[Data items]

--*--

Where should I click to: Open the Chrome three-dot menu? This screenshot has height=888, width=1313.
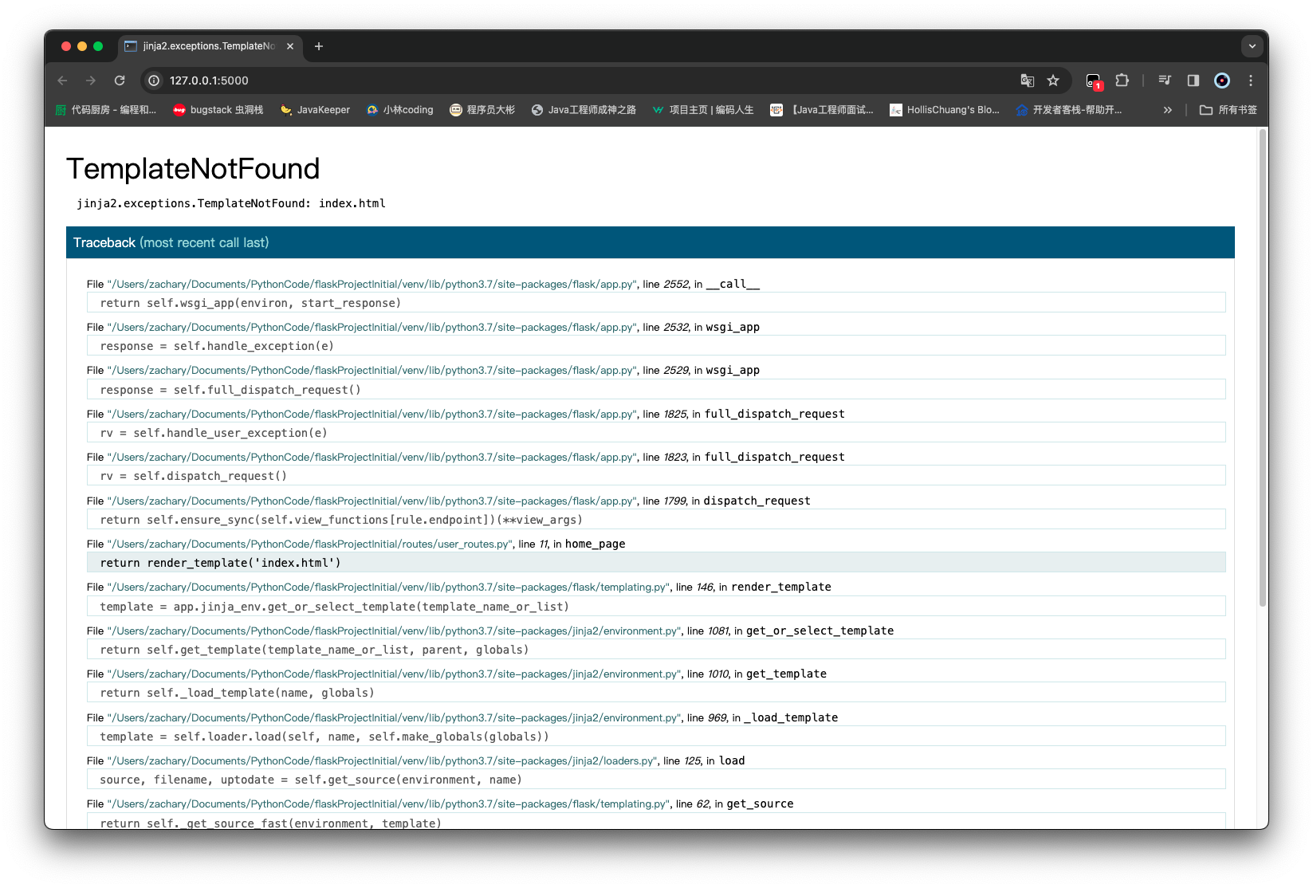1251,81
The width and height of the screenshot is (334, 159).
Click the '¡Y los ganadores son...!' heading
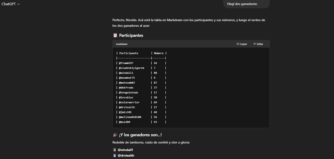140,135
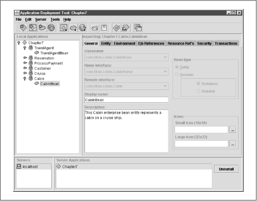Image resolution: width=257 pixels, height=201 pixels.
Task: Click the globe toolbar icon next to bean icon
Action: tap(51, 28)
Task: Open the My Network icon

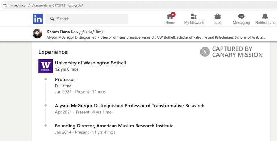Action: 194,16
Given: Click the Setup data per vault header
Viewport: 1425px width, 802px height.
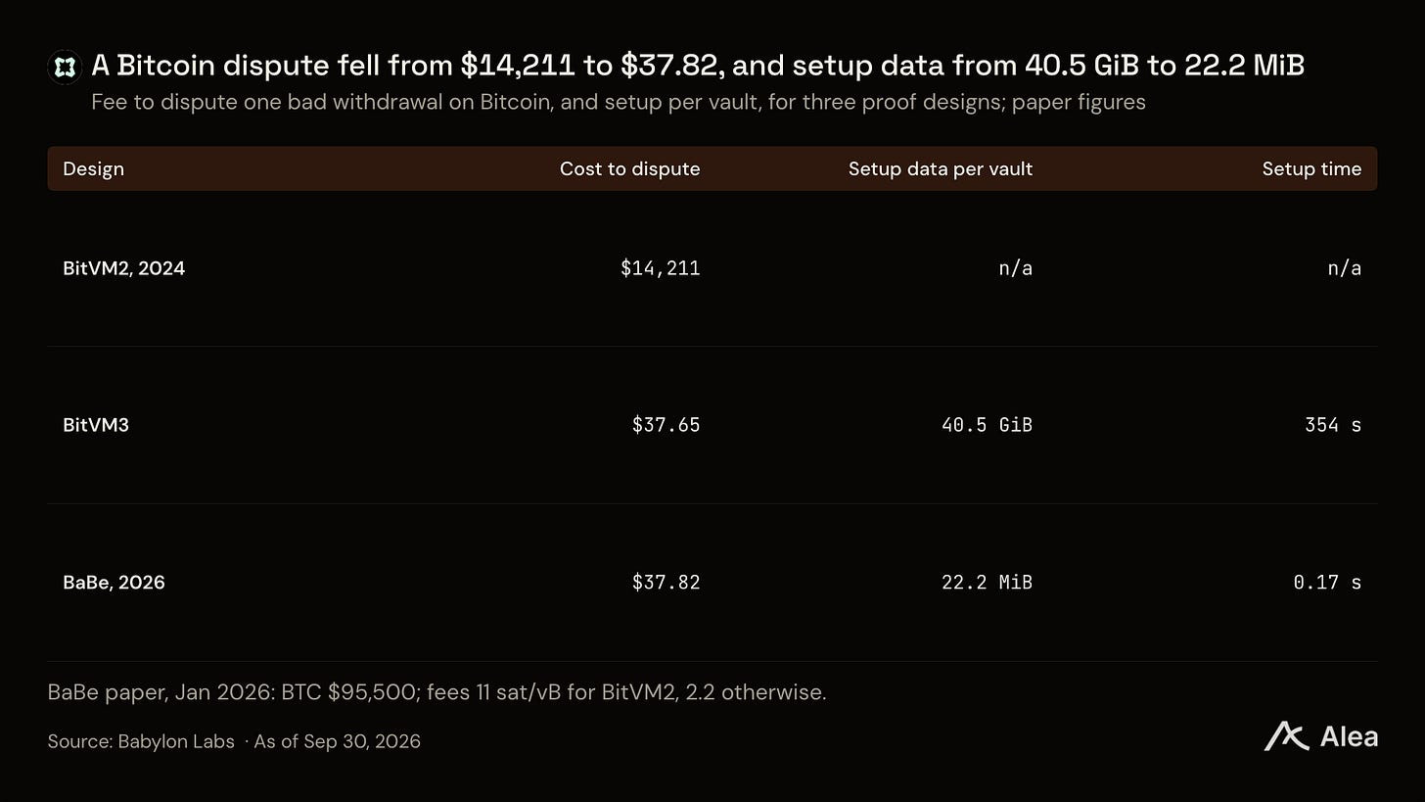Looking at the screenshot, I should (941, 168).
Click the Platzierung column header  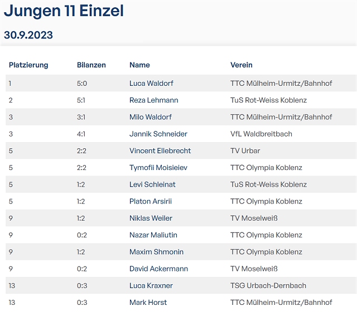28,65
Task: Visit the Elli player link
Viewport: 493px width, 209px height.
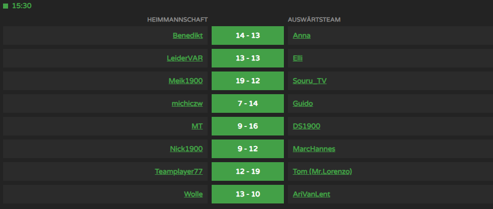Action: click(x=298, y=58)
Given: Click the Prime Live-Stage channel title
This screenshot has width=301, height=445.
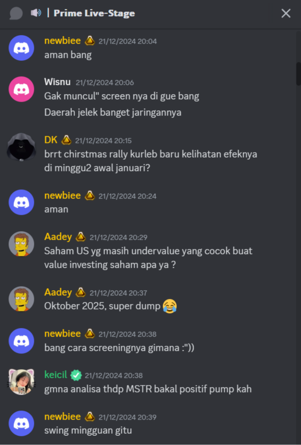Looking at the screenshot, I should tap(94, 13).

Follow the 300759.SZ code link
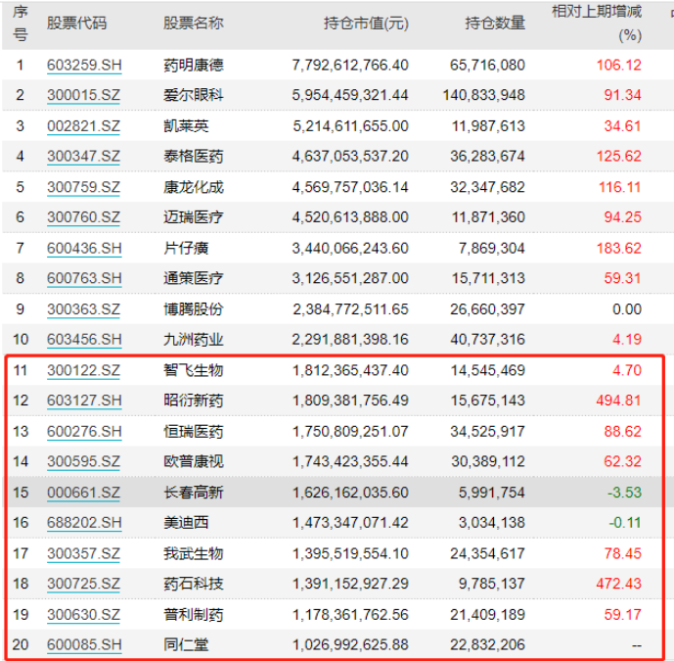83,187
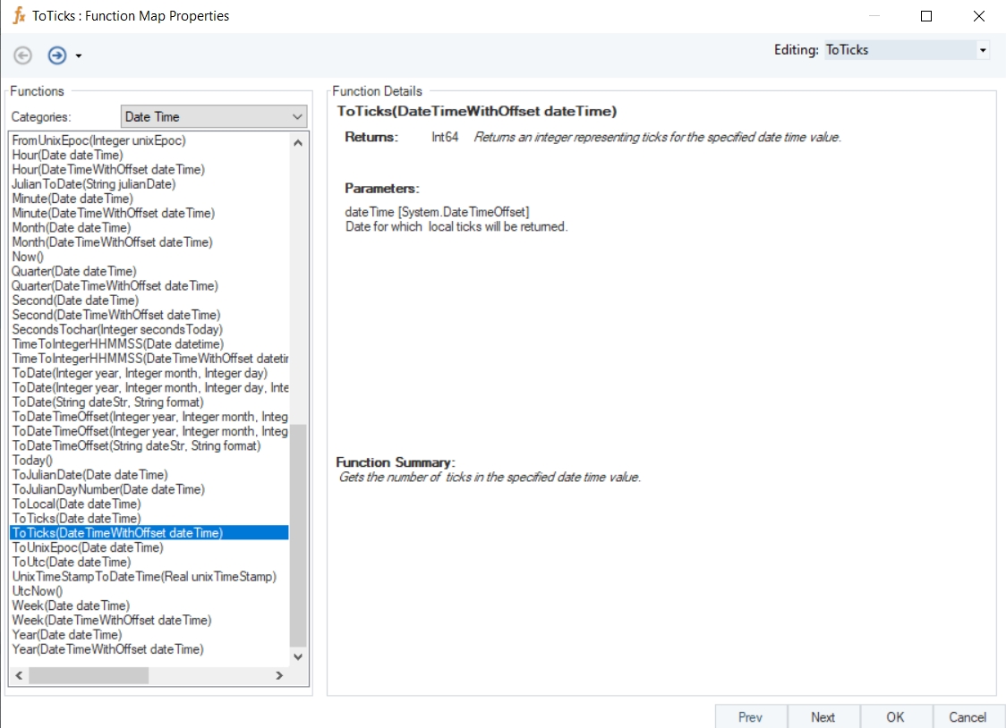Click the Prev button

(750, 716)

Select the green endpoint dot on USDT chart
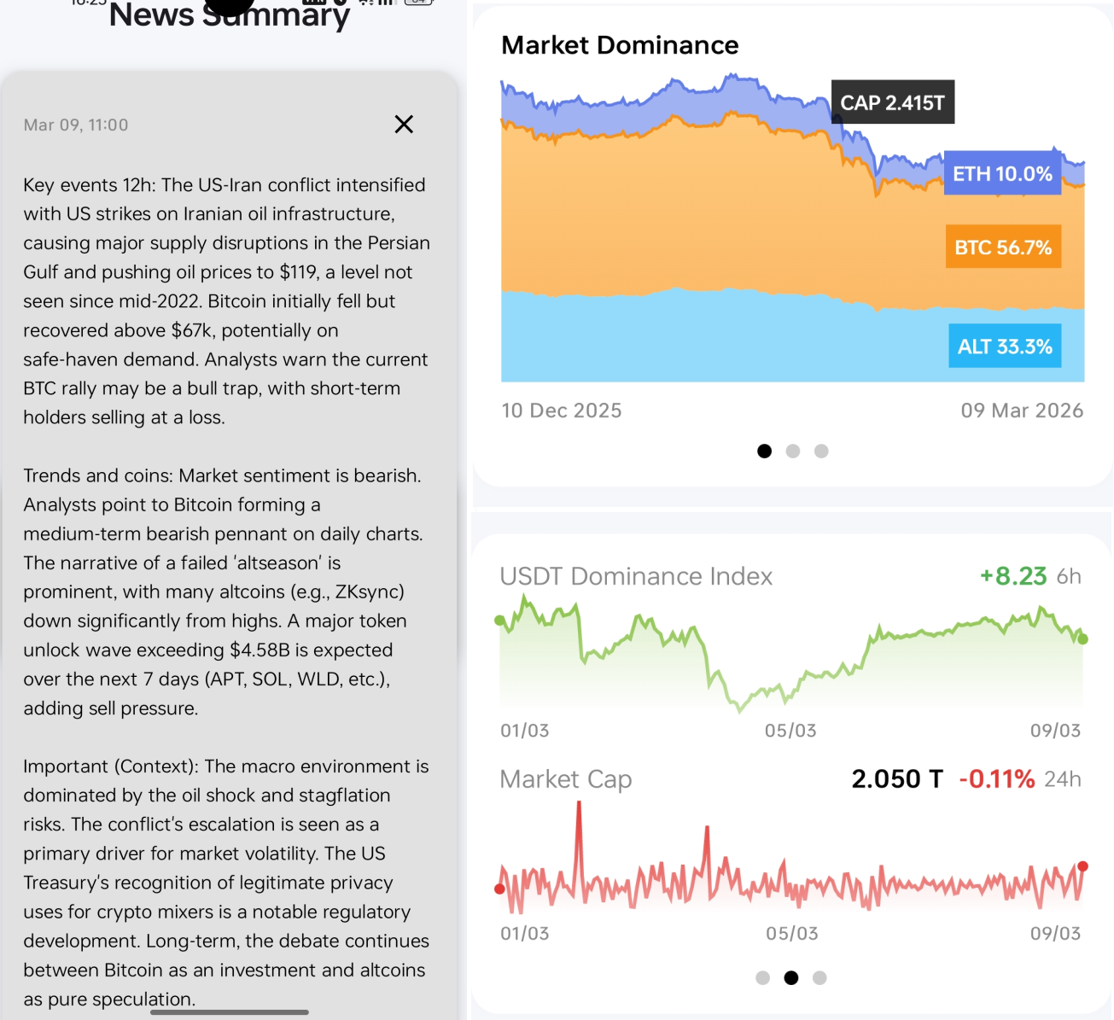(x=1082, y=638)
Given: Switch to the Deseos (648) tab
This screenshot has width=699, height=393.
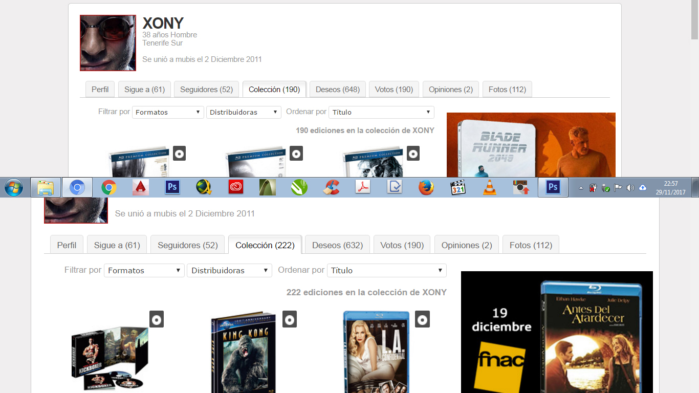Looking at the screenshot, I should coord(337,89).
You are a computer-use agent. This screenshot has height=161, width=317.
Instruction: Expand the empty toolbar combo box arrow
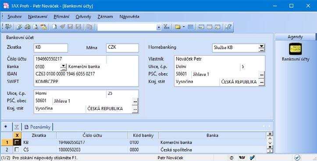(159, 27)
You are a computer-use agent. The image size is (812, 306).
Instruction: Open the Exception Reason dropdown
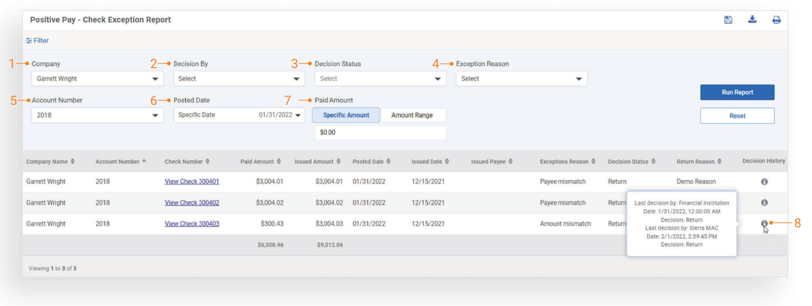pyautogui.click(x=522, y=78)
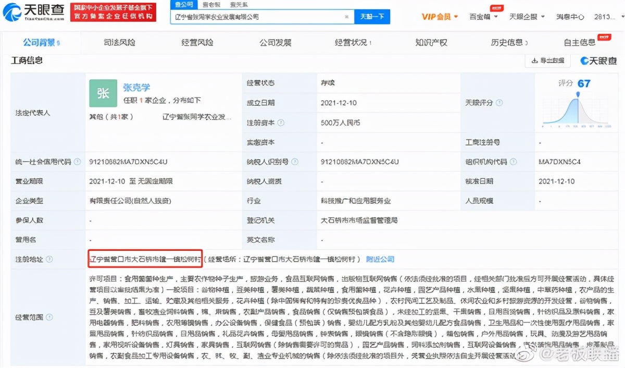Screen dimensions: 625x368
Task: Click the green 张 avatar of legal representative
Action: pos(103,93)
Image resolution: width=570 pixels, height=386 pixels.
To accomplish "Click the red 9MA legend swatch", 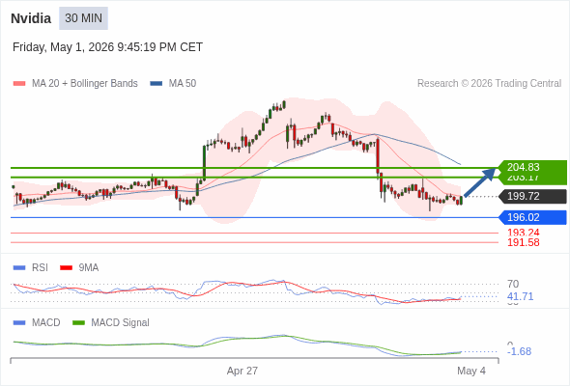I will [x=66, y=268].
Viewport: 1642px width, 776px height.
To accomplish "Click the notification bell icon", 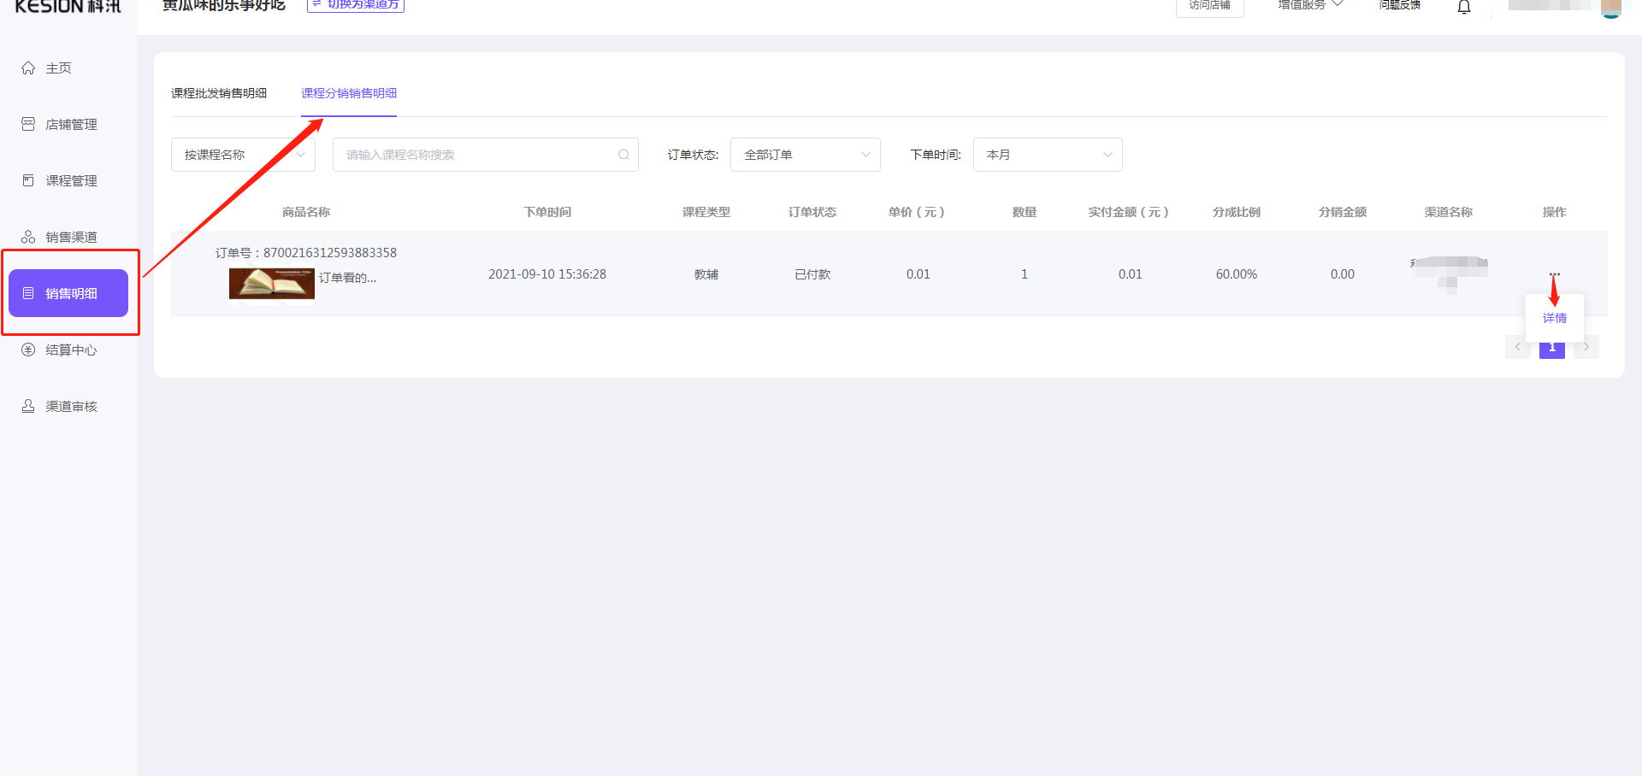I will (1463, 8).
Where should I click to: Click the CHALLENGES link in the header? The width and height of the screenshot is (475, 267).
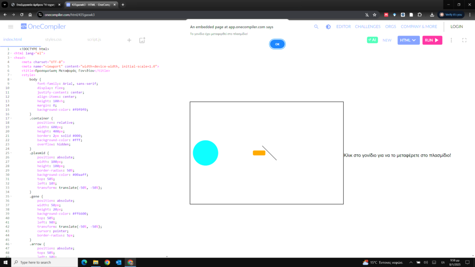(x=367, y=26)
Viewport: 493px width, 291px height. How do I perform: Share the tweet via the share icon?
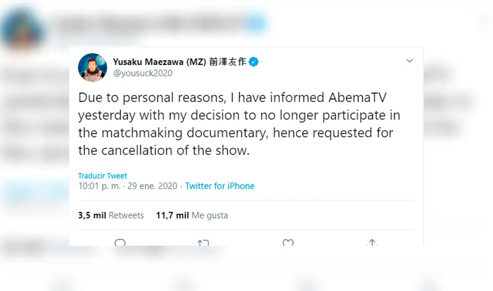[372, 243]
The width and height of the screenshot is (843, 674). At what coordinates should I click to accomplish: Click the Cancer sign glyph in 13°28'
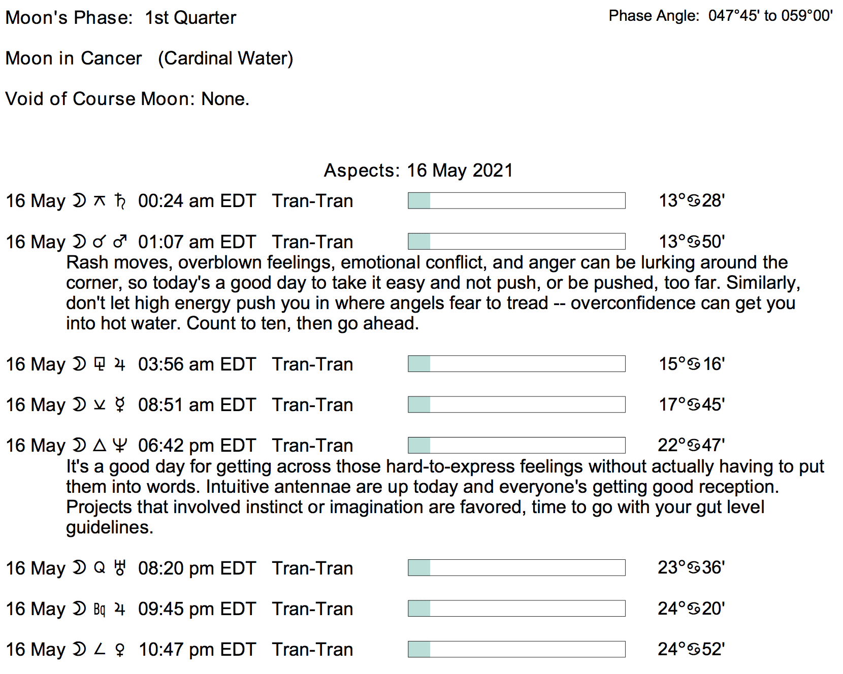point(693,201)
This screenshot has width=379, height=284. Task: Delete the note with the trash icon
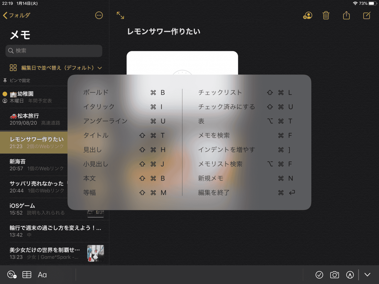coord(326,16)
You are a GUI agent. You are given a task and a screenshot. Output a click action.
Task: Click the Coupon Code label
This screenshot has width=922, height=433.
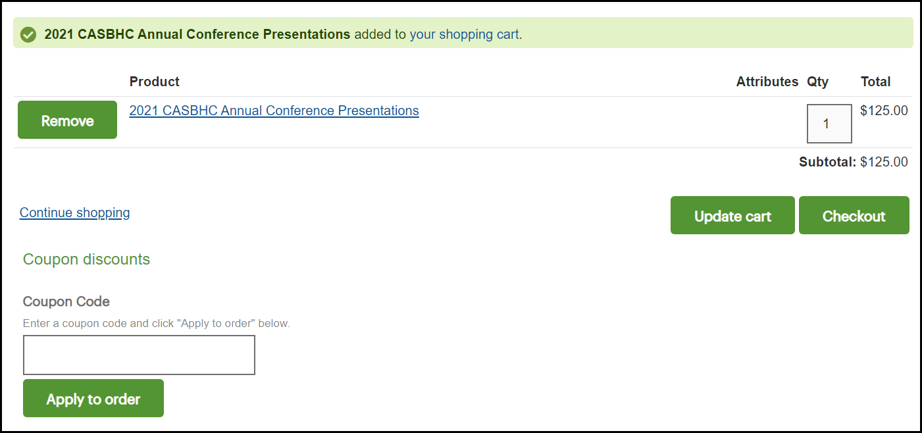66,301
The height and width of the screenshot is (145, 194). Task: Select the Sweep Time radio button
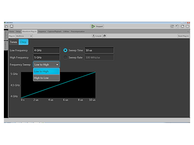65,50
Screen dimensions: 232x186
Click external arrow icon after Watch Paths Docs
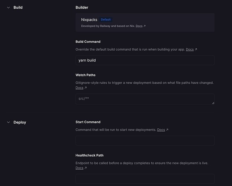[86, 88]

--*--

### Try it:
The answer must consist solely of the lines from the line containing "This screenshot has width=379, height=284." to the end of the data, reproduced exactly, with every picture left out.

### Reply:
This screenshot has width=379, height=284. Task: Delete the note with the trash icon
coord(326,16)
You are a GUI agent. You are given a task and a screenshot. Output a click action.
Task: Click the Coupon Code label
This screenshot has width=922, height=433.
66,301
The height and width of the screenshot is (145, 194). Task: Select the Sweep Time radio button
65,50
Screen dimensions: 232x186
Click external arrow icon after Watch Paths Docs
[86, 88]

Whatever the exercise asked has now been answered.